((
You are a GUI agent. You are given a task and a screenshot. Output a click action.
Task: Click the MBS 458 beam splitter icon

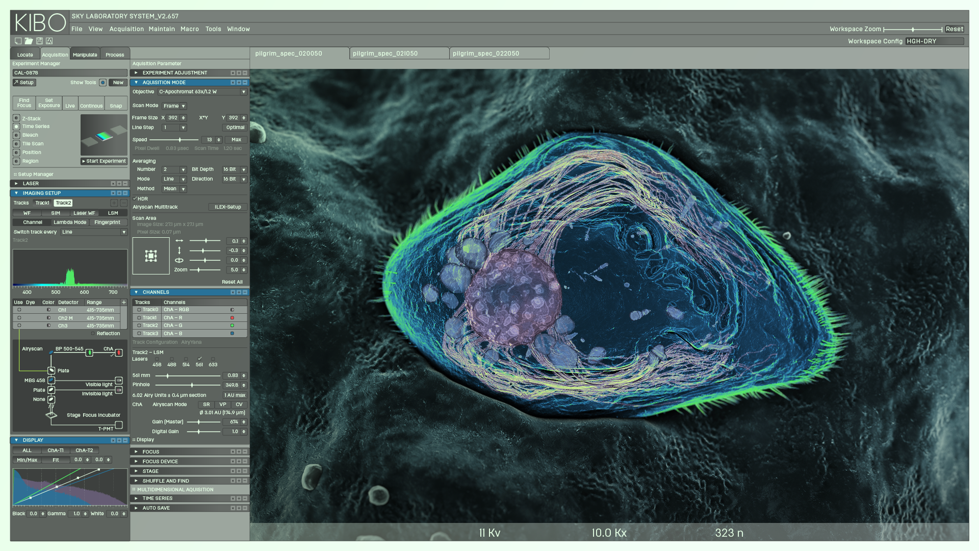(51, 381)
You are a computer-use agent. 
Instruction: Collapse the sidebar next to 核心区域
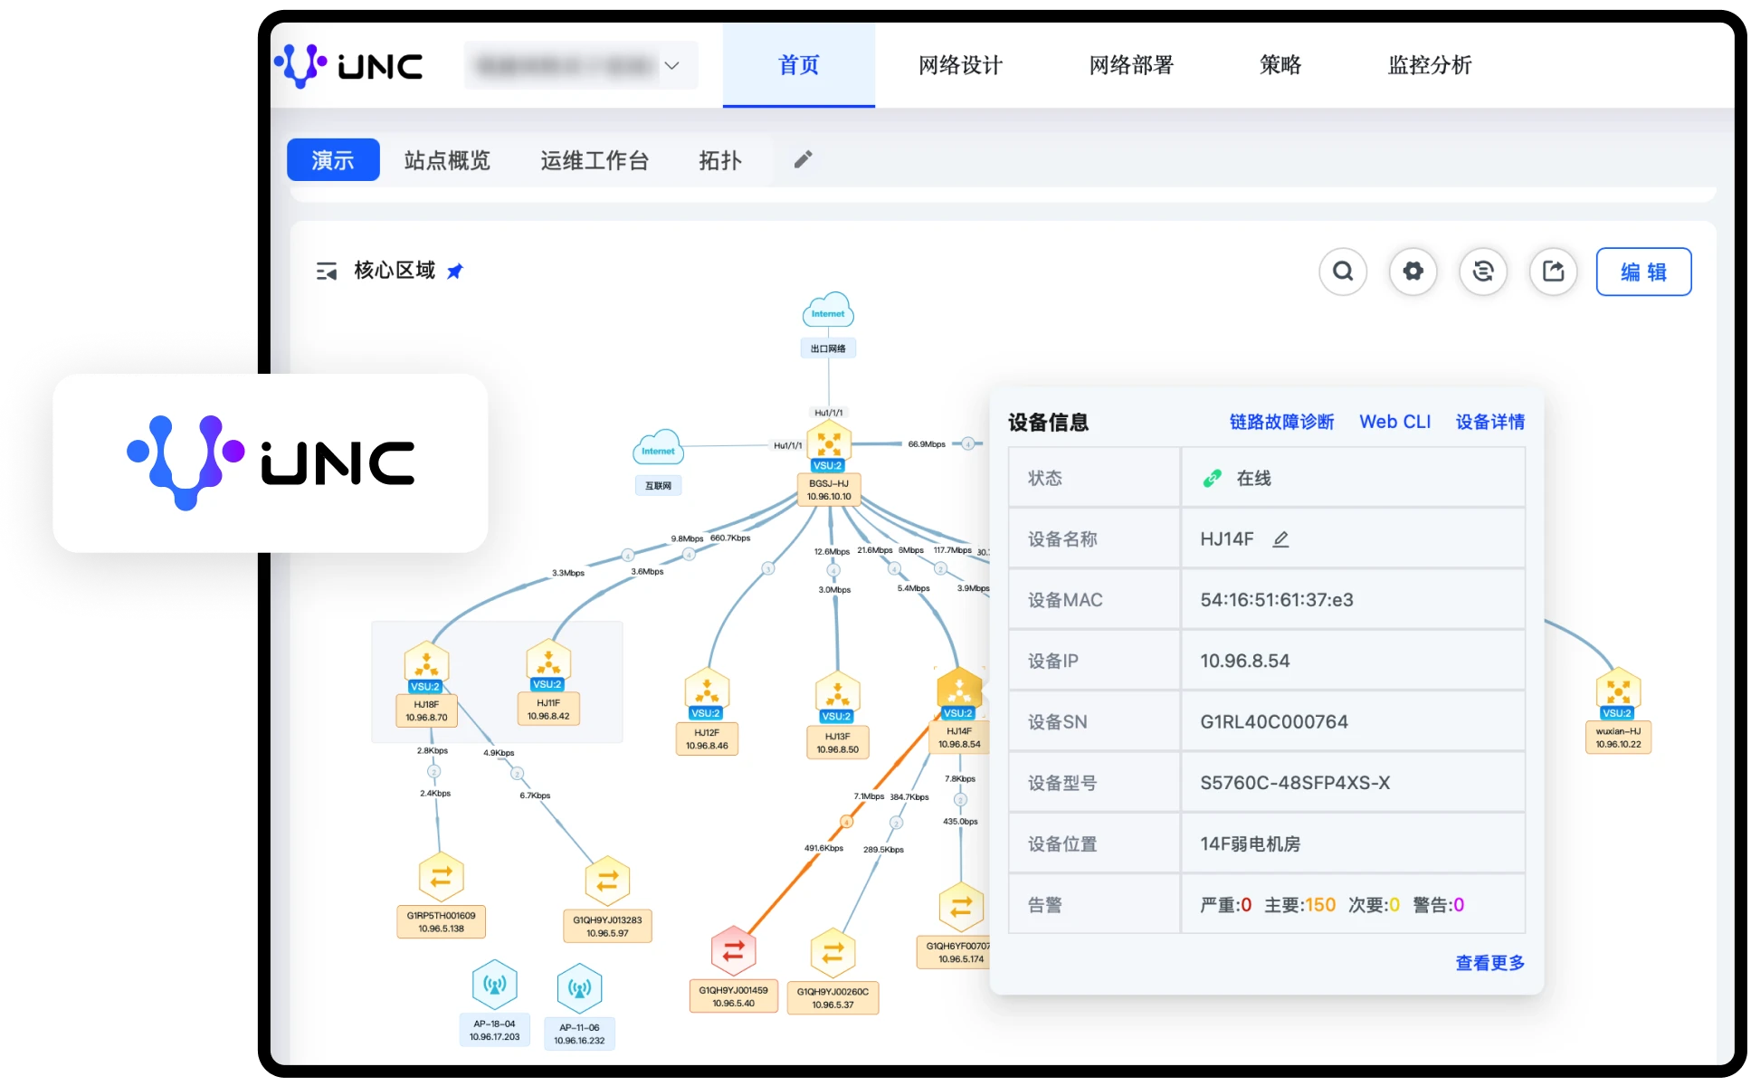pyautogui.click(x=326, y=272)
))
WHAT IS BEING ASKED -
Everything from the line containing "You are a computer-use agent." through the end of the data should be printed exactly, line for line, except the pictures.

OUTPUT OF THE TASK -
You are a computer-use agent. 
Instruction: Collapse the sidebar next to 核心区域
pyautogui.click(x=326, y=272)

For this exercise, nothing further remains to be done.